EXERCISE GOAL: Copy the lines below word for word, skipping any image.

Items listed in a dataset:
:::::

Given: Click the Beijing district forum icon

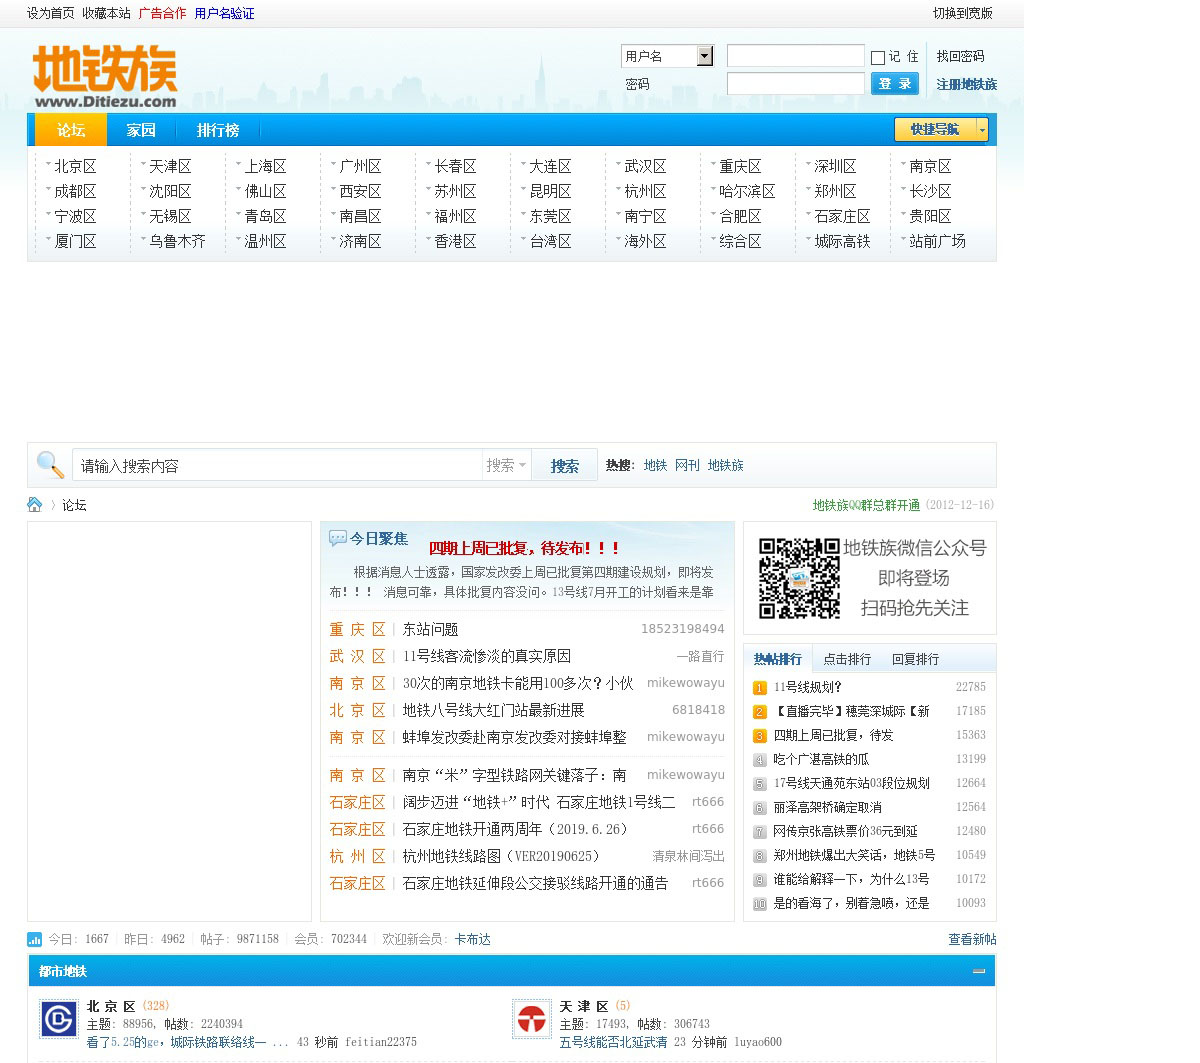Looking at the screenshot, I should point(59,1019).
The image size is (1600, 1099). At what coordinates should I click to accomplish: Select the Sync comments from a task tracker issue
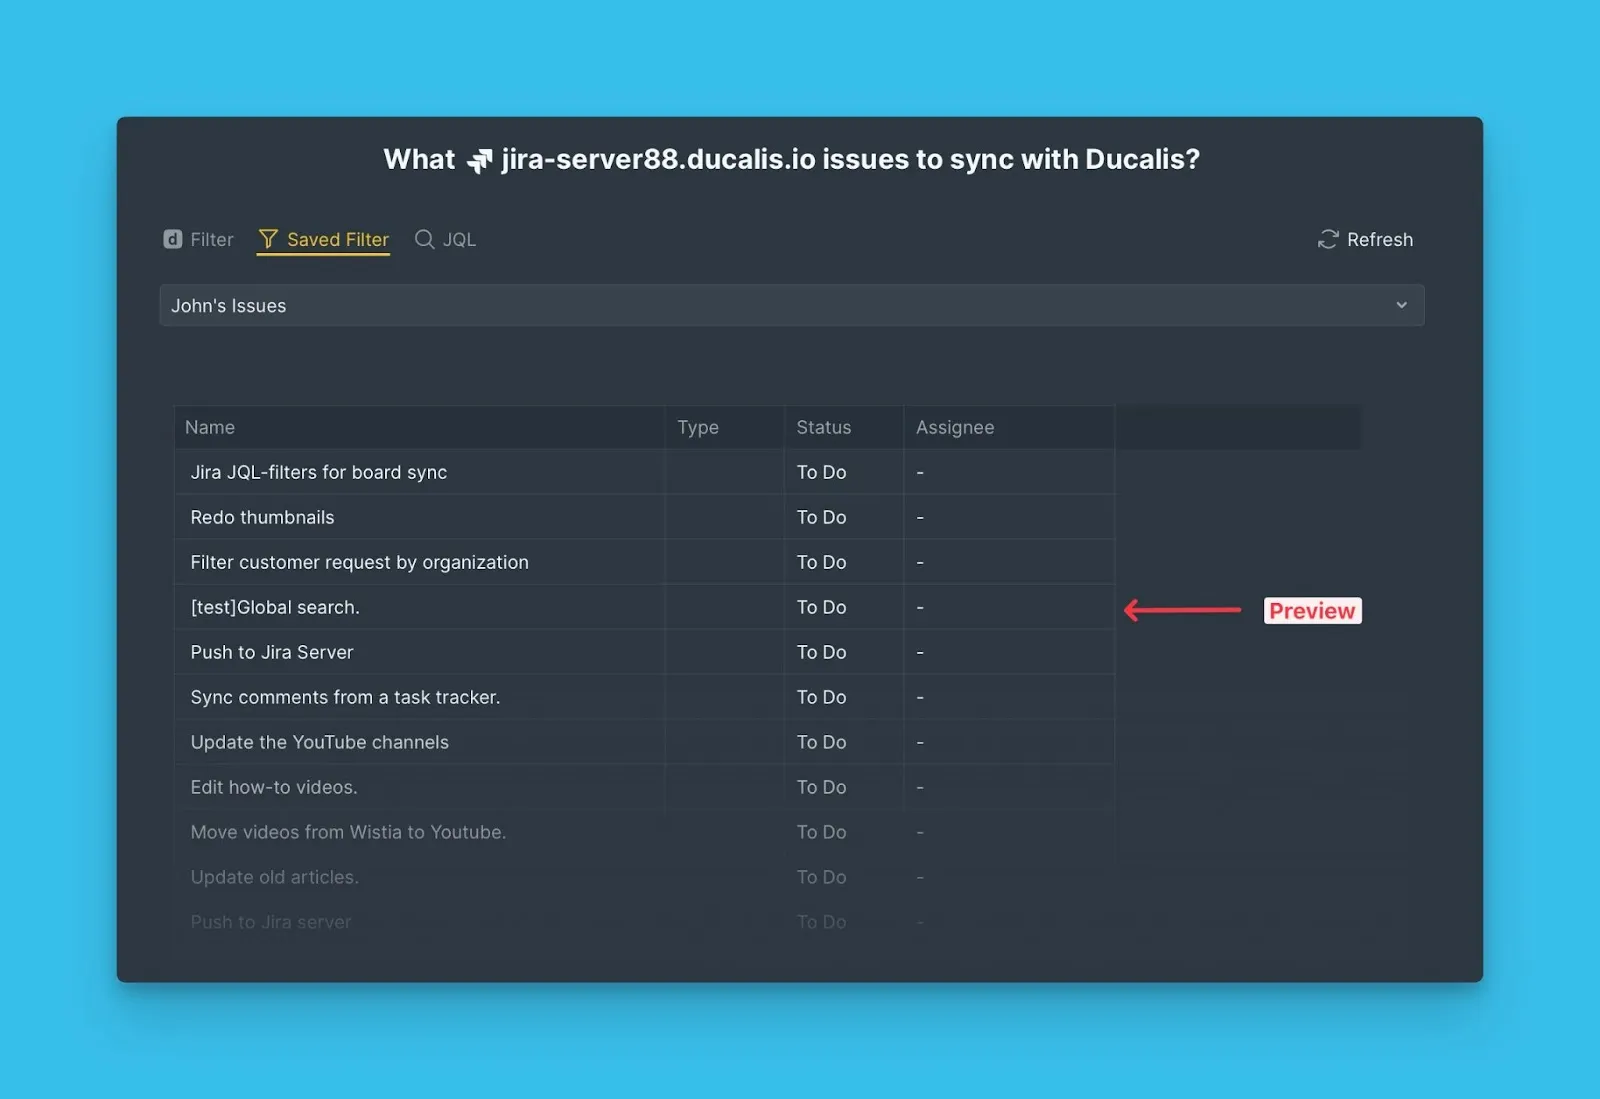(x=345, y=697)
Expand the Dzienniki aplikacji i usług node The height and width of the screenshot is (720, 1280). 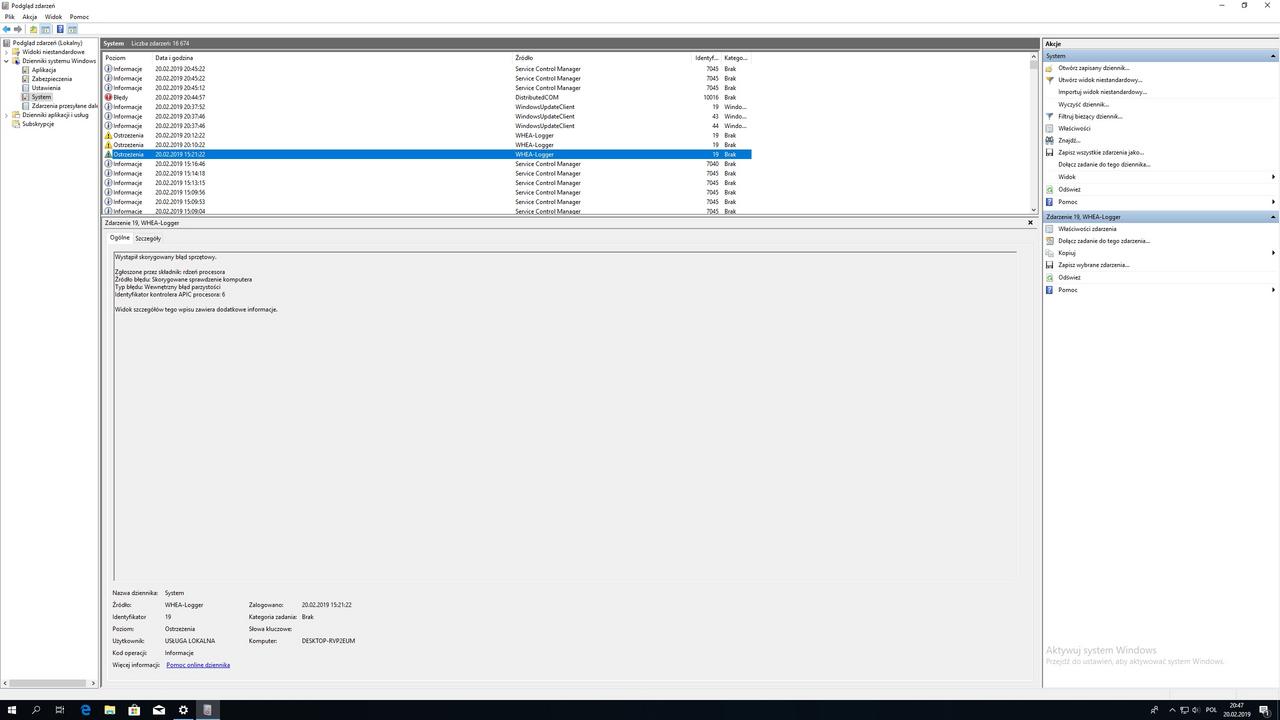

:::::

REPLY TO THE TASK:
Given: Click the Beijing district forum icon

Looking at the screenshot, I should point(59,1019).
The image size is (1600, 1099). At what coordinates should I click to accomplish: Select the Sync comments from a task tracker issue
(x=345, y=697)
Expand the Dzienniki aplikacji i usług node The height and width of the screenshot is (720, 1280). 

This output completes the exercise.